ViT is only for image classification, if you want to use vit architecture in image captioning, you need quite different model form. find google scholar and find the modified model for image captioning
thank you for your video , can you please explain for image classification in vision transformer without using pytorch in a pretrained model?
Will try.
hello,
In forward() function of class MultiheadSelfAttentionBlock() if I am not wrong query, key and value should be query=Wq*x , key=Wk*x and value=Wv*x where Wq , Wk, Wv learnable parameter matrix.
Dear maam when I tried to run this code on my computer in jupyter notebook I come across an error saying at training part the libarary called going modular doesn't exist could you please tell me how to solve this issue?
You have to download the going_modular folder from my github repo and paste it in your working directory. github.com/AarohiSingla/Image-Classification-Using-Vision-transformer
what is the image format which u have used for this code...i am getting error on tiff file format..
I have used jpg format.
Hello Aarohi, i am getting the following error " No module named 'going_modular' " for from going_modular.going_modular import engine while executing the code in jupyter notebook in anaconda navigator . is there any solution for this ?

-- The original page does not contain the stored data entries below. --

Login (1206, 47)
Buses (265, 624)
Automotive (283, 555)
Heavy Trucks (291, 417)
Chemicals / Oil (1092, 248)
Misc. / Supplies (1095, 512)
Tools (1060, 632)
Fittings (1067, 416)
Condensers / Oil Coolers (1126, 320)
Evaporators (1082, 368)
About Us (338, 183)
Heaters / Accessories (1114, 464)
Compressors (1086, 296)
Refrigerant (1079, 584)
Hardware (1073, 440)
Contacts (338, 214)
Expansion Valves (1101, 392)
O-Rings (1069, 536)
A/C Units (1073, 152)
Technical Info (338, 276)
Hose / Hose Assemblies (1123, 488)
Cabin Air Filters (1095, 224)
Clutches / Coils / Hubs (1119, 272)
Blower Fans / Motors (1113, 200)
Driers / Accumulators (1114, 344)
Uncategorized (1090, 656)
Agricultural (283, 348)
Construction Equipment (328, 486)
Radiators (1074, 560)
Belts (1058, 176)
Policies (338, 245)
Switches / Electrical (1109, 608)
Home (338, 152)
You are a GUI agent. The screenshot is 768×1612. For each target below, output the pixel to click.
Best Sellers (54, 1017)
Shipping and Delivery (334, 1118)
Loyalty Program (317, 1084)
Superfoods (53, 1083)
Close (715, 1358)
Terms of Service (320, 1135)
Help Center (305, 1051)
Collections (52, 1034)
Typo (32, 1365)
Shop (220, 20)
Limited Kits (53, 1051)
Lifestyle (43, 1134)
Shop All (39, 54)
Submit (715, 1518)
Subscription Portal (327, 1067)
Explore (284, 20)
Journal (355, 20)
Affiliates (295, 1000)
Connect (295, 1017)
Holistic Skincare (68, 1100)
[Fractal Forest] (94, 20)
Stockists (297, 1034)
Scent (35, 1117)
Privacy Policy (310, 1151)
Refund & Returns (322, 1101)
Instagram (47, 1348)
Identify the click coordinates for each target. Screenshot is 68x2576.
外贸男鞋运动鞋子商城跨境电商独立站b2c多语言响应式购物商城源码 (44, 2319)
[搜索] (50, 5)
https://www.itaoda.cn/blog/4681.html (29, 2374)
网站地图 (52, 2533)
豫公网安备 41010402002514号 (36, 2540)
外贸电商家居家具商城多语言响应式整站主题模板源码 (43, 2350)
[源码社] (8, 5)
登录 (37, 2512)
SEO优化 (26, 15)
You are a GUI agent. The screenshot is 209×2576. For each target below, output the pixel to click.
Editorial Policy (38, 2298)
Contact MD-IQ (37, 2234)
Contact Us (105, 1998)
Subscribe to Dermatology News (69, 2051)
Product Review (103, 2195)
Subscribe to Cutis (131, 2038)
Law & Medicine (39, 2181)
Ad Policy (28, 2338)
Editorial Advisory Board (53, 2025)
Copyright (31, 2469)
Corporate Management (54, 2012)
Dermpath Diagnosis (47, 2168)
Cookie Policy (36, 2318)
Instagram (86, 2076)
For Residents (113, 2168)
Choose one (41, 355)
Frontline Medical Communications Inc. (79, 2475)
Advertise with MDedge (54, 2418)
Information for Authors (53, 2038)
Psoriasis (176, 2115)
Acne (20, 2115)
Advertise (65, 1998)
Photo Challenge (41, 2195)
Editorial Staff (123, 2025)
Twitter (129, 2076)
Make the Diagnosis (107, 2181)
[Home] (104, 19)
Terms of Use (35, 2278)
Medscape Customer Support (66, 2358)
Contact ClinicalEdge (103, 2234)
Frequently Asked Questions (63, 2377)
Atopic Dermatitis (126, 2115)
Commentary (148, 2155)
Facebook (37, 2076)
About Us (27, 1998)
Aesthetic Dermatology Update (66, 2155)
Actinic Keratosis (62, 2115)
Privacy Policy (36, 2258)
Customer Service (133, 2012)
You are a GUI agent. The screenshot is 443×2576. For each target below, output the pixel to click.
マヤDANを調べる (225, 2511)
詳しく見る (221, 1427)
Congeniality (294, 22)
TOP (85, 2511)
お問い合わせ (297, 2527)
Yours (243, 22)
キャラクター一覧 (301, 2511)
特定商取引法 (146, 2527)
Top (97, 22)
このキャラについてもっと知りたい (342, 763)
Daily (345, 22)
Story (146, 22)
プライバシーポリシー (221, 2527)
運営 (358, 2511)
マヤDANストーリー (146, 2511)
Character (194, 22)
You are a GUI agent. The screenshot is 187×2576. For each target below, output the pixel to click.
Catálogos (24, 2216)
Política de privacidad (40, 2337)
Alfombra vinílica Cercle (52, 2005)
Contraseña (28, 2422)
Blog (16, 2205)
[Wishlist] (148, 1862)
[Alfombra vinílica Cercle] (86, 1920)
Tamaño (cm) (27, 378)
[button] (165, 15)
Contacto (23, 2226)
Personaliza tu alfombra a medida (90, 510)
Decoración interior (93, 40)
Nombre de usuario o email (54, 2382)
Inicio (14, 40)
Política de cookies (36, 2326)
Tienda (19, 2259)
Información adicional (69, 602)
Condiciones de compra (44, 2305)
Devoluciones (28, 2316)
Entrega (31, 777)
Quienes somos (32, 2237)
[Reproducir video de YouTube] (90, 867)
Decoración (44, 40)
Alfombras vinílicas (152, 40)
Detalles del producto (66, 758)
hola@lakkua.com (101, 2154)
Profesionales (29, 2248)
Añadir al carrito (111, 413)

You can download that from github.com/AarohiSingla/Image-Classification-Using-Vision-transformer
@@CodeWithAarohi Hello mam, first of all great video and amazing explanation of ViT. going_modular package is not compatible with my python version. I tried all other option to install it from git, using pip install but still problem persist. Plz help... i am beginner in ViT rest of the code works perfect.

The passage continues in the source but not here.